- **Provided data**:
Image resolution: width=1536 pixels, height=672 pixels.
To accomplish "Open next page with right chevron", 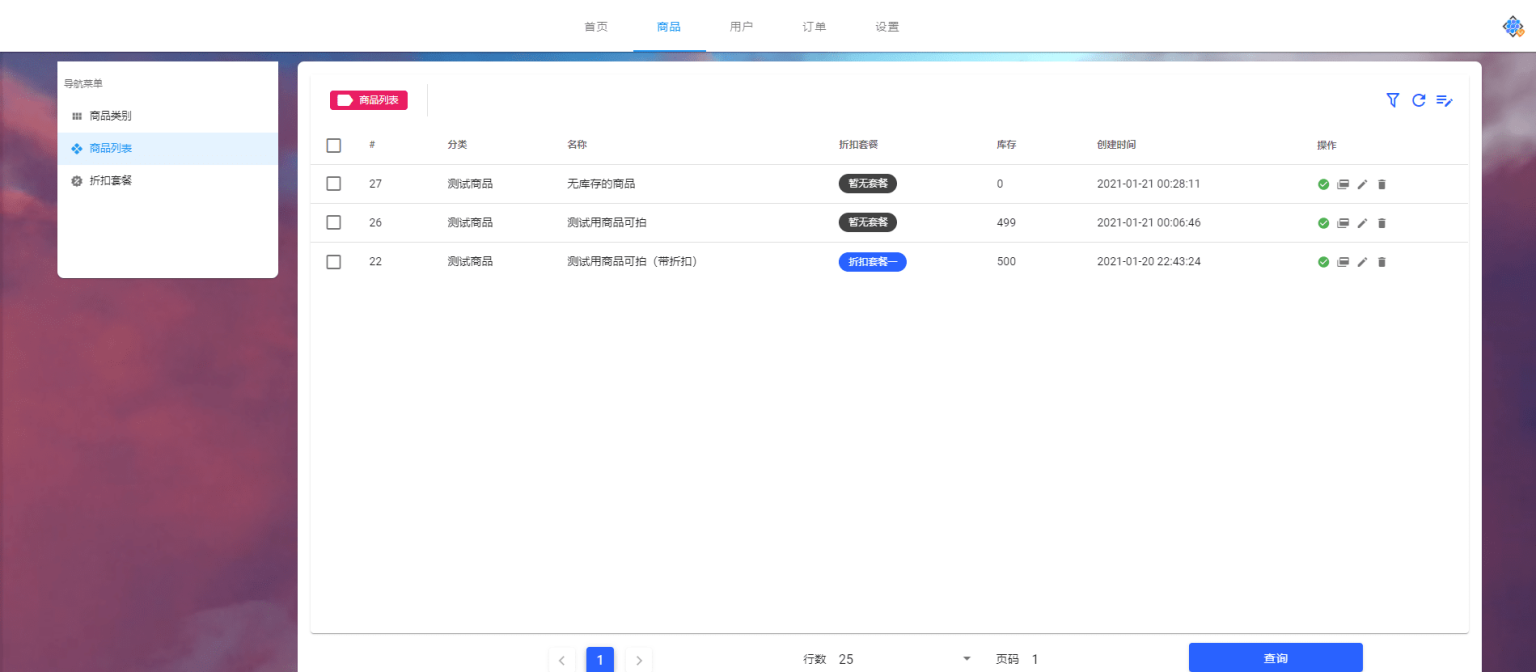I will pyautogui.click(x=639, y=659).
==
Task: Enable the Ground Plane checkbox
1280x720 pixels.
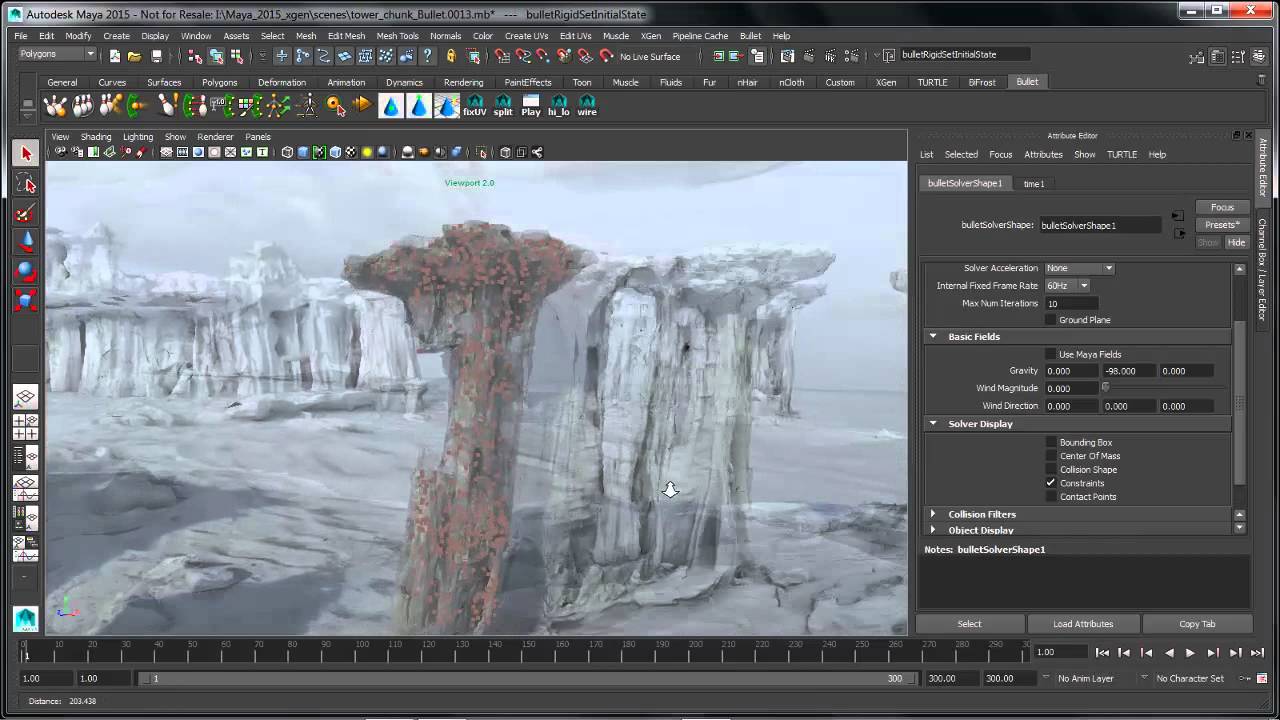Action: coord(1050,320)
--
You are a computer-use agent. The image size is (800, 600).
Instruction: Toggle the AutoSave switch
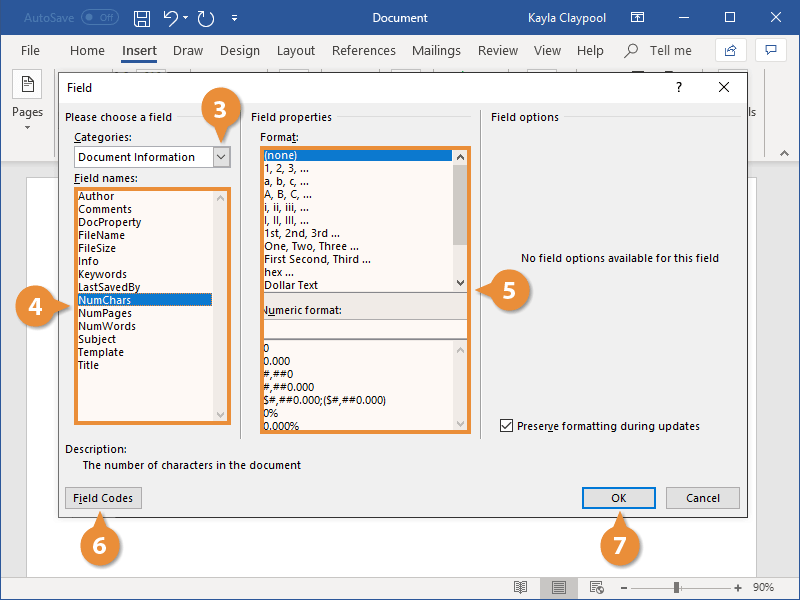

- **Task instructions**: Copy the lines above exactly, beginning at the line that has "You are a computer-use" and stopping after the line that has "Instruction: Toggle the AutoSave switch", and omit the rest.

- **Written solution**:
You are a computer-use agent. The image size is (800, 600).
Instruction: Toggle the AutoSave switch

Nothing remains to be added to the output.